Publish Date: August 2001
Cost: $14.95 US
A solution to this dilemma is the recently released The Pocket Guide to TCP/IP Sockets, published by Morgan Kaufmann Publishers (http://www.mkp.com). The authors, Michael J. Donahoo of Baylor University and Kenneth L. Calvert of the University of Kentucky, embarked on a mission to condense the critical knowledge required to understand and use TCP/IP into a guide that can serve as a compliment to a more well-rounded text or that can stand on its own.
The Pocket Guide to TCP/IP Sockets is a small book. It contains 130 pages including the index, seven chapters, and an "API Reference." Each chapter focuses on a specific topic, beginning with an introduction to TCP/IP and ending with the Domain Name Service, in addition to sample code in C, as discussed below.
Chapter 1, "Introduction," is a basic introduction to the layout of TCP/IP networks. In addition, the authors introduce the reader to the Berkeley Socket Interface, which is an abstraction that eases the use of the IP networking layer. In a book this size the authors are wise in keeping this chapter short and tightly focused.
The book then progresses into Chapter 2, "Basic Sockets," which covers socket programming in more detail. Specifically, an overview of creating and destroying sockets is given as well as sending basic messages between a client and server. In addition to the text the authors provide an excellent working example in the form of both a TCP echo server and client.
Once the reader has been introduced to socket programming the authors move to the issue of providing a portable means of moving data in Chapter 3, "Constructing Messages." This chapter focuses on encoding data, byte ordering (Little Endian versus Big Endian), word alignment, and message parsing.
In Chapter 4, "Using UDP Sockets," Donahoo and Calvert delve into UDP sockets. This chapter is very similar to Chapter 2 with a simple change in focus from TCP to UDP.
The next topic covered is the various options and optimizations possible using the socket interface in Chapter 5, "Socket Programming." Issues addressed include signals, nonblocking I/O, and methods for handling multiple clients concurrently. This chapter is essential reading for anyone needing to build production code in any environment.

§ **SOURCE MATERIAL**
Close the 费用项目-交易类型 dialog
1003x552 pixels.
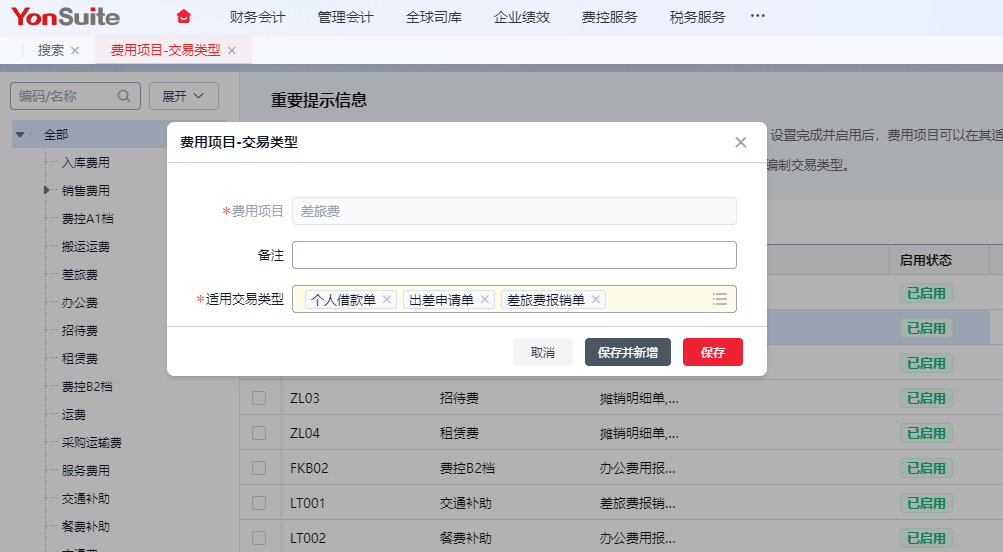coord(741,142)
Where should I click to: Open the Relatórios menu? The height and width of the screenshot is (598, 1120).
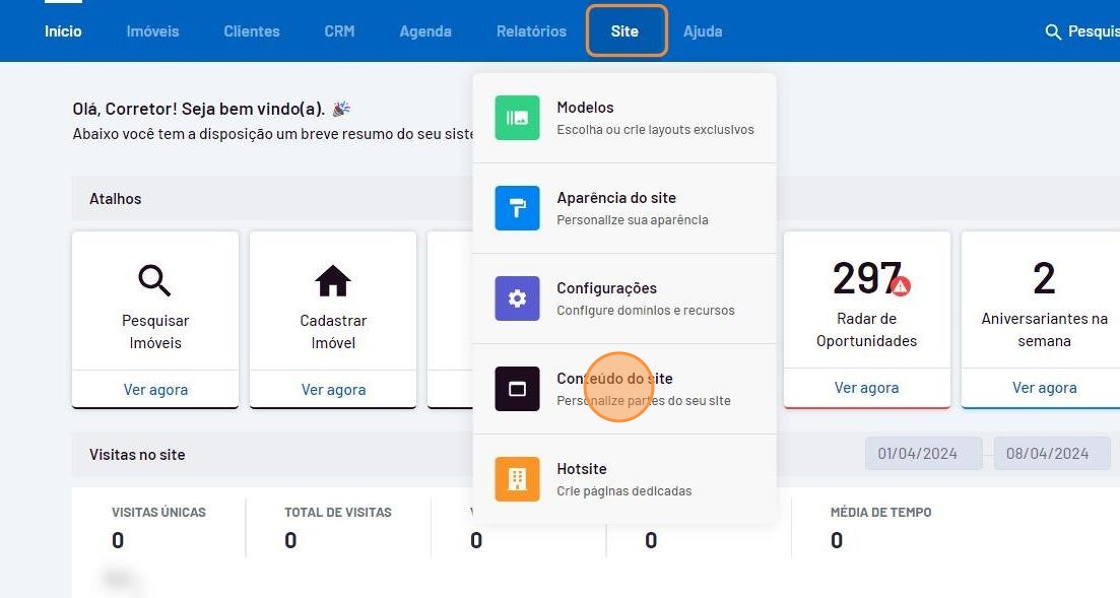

§ **AIM**
Resume the review of The Pocket Guide to TCP/IP Sockets, picking up right after its last sentence.

§ **EXERCISE RESPONSE**
In Chapters 6 and 7, "Under the Hood" and "Domain Name Service" respectively, the authors tie up a few loose ends. More specifically, in "Under the Hood" several implementation details are discussed concerning the Berkeley Socket Interface. "Domain Name Service" covers using the resolver to resolve host names to IP addresses and vice versa.
Finally, the books ends with a good API reference totaling eleven pages. The reference is extremely valuable, although it doesn't contain the same level of information as most modern UNIX man pages, which can be quite extensive. However, all of the information is in a compact, easy to read form, which can't always be said of man pages.
This is an excellent book. It's small, and that's important for most developers that just need the core knowledge to get started on their own path of learning. Certainly, in order to become a proficient TCP/IP programmer you will need to read larger, more involved texts, but that is not the reasoning behind The Pocket Guide to TCP/IP Sockets. This book's focus is to get you up and running in a very short amount of time, and it fulfills that mission nicely.
Dustin Puryear is a professional working in the Information Technology industry. He is author of Integrate Linux Solutions into Your Windows Network, as well as numerous articles for both print and online publications. He may be reached at firstname.lastname@example.org.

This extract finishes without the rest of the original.